Comments

  1. My most beloved Chick-fil-A has a logo that’s worse than Kroger’s. In some ways, you just have to respect the bug/wordmark.

    Arby’s updated their look but did it really work? McDonalds has been the same doe how long? Nike?

    Perhaps Kroger just needs to change its stores to their Fred Meyer brand.

    • Chick-fil-A has succeeded phenomenally despite the meh logo. McD’s arches and the Nike swoosh are nearly timeless classics. But I’m not sure we’ll find people proudly walking around in their Kroger-themed shirts and hats, identifying themselves to all the world with that logo.

    • Wayne Mallen says:

      I wholeheartedly agree. Kroger logo is outdated and in need of a facelift.
      My employer UPS went through a logo facelift recently and was very much needed to stay competitive and keep up with the times.
      Kroger…..time to change.

  2. Hi Steve,

    So funny and so true. My kids often joke about everything Kroger in our house–we don’t buy name brands—but my wife and I always joke about the packaging, and logo 😉

    The big store here is Fred Meyer (part of the Kroger empire) and man they need a revamp as well ;)… https://commons.wikimedia.org/wiki/File:Fred_Meyer_logo.svg

  3. Also, I should note that when you pull in to the pumps to fill up with gas, there you see an entirely different type treatment – “kroger” all in small (uncapitalized) letters. Sigh.

__Given entries__

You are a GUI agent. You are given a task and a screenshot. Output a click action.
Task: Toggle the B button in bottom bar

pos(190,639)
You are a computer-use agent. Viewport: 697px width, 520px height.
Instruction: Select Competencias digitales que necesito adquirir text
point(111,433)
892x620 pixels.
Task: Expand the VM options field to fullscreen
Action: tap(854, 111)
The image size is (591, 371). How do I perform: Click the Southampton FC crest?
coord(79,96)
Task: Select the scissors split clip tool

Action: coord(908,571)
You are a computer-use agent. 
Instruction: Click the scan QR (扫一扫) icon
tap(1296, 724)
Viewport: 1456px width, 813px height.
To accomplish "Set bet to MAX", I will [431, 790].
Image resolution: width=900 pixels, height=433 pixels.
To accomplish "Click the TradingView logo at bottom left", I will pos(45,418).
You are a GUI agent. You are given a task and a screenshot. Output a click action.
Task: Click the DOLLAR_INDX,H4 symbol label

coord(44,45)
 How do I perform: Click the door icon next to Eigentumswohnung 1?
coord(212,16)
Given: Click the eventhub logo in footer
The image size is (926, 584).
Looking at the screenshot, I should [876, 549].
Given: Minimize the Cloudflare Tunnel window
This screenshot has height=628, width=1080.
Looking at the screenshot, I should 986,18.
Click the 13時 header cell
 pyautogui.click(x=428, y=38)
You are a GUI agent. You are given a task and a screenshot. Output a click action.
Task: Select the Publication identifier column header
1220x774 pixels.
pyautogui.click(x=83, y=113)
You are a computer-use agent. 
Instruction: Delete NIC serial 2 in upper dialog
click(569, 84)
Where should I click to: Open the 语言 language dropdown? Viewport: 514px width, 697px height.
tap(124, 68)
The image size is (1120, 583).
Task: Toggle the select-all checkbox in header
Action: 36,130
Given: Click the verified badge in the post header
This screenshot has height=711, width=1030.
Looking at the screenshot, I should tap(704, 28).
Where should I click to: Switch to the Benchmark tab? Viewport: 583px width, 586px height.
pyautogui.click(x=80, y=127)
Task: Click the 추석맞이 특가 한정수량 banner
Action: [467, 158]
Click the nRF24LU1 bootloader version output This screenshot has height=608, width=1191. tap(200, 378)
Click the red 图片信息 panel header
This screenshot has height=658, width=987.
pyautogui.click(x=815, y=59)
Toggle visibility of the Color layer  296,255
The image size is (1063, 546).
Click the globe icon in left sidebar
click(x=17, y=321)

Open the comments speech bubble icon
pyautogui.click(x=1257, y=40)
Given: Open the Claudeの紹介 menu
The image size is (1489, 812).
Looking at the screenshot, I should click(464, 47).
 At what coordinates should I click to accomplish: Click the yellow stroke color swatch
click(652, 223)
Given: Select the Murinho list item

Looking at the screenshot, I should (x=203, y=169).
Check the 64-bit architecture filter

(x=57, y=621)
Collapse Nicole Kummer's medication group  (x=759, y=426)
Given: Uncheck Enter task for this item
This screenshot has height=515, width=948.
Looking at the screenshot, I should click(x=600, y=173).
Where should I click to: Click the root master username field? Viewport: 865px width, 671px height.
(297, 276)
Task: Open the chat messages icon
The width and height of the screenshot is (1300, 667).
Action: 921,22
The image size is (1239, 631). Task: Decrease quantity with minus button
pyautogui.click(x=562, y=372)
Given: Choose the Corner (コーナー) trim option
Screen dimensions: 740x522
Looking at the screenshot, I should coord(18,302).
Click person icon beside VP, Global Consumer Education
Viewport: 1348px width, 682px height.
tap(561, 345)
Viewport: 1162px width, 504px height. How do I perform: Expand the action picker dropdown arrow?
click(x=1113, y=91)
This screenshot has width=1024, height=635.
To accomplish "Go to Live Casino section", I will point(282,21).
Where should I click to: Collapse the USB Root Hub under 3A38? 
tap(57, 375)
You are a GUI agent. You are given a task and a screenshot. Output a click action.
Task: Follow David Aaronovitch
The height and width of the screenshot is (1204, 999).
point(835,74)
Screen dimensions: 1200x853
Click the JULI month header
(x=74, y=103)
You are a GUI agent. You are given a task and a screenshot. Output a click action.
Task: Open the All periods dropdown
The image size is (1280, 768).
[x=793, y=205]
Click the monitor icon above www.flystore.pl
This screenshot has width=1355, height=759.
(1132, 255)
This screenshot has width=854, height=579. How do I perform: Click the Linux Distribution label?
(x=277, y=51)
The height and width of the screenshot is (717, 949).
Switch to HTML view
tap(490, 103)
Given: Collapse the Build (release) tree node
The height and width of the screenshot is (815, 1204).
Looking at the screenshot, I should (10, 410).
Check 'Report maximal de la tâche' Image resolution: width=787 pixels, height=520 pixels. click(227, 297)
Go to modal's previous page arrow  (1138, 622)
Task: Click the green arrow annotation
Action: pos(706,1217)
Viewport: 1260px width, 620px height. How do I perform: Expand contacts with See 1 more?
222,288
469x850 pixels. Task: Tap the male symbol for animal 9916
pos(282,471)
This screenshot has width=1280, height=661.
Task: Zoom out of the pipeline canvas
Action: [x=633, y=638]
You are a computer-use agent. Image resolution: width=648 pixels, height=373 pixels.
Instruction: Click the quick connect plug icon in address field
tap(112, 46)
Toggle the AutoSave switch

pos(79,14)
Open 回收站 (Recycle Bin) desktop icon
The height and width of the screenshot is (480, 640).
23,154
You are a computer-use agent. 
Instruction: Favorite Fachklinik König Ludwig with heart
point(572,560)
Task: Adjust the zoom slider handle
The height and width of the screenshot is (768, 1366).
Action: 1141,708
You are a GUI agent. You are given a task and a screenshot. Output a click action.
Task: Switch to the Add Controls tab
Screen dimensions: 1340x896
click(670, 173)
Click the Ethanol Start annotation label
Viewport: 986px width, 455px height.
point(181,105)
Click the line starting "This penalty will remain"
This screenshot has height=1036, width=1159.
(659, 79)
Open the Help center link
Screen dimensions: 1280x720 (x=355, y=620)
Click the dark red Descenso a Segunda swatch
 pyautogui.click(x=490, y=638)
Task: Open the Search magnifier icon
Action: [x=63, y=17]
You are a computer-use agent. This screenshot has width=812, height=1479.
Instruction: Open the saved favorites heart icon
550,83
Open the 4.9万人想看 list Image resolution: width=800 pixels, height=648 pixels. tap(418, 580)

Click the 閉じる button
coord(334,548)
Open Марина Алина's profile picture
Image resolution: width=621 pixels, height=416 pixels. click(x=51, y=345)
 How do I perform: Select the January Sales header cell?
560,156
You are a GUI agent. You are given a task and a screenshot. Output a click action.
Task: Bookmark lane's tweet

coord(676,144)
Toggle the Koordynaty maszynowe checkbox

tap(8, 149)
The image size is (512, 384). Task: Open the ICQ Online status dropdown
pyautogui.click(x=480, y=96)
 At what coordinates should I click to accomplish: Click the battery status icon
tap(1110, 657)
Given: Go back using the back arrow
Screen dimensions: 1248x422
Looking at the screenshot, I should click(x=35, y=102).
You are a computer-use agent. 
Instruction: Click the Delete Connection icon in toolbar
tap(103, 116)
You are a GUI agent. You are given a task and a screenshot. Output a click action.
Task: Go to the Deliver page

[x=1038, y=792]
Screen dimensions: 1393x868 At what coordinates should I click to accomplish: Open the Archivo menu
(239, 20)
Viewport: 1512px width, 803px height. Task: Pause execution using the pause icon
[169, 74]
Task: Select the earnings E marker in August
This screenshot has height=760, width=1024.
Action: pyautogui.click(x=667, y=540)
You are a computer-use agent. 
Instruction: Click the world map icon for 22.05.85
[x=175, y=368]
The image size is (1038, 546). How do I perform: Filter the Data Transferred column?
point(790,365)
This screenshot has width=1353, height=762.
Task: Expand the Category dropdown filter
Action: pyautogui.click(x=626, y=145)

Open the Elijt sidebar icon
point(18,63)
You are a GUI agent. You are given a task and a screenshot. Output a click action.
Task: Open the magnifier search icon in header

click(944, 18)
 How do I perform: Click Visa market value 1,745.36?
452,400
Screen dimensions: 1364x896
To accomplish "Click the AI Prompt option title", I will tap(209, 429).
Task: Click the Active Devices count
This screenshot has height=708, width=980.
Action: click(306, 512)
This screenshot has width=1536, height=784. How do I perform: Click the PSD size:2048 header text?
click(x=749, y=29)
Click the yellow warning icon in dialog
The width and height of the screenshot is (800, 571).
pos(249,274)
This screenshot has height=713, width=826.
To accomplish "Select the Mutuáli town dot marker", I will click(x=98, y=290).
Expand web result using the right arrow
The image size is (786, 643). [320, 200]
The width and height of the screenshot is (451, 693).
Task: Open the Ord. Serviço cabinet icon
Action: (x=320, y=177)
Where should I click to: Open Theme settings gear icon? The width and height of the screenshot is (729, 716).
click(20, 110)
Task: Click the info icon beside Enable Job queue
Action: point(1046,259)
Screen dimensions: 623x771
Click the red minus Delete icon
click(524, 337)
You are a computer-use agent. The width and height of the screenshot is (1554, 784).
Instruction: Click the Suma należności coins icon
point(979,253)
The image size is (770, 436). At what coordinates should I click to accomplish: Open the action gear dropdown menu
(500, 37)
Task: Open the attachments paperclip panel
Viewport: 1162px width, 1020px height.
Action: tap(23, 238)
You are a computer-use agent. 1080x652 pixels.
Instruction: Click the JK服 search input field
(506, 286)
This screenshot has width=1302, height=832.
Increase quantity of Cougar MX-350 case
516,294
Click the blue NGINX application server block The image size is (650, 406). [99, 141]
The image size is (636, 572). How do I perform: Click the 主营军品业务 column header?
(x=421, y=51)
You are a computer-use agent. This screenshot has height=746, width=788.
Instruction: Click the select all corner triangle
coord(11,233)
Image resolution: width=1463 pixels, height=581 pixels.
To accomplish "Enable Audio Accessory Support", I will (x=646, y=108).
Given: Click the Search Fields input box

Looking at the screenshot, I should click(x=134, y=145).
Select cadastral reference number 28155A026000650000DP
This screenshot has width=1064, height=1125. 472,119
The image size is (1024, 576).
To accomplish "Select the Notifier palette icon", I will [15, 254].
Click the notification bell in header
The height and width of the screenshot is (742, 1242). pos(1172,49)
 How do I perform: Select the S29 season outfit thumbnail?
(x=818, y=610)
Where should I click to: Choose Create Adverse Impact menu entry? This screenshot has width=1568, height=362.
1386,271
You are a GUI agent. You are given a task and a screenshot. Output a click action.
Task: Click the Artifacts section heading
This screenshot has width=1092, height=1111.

__Your task__
In the comments on the Kroger logo, which company does Wayne Mallen say recently went through a logo facelift? The material that comes after the comments on the Kroger logo is separate from them.

__Written solution__
UPS, his employer.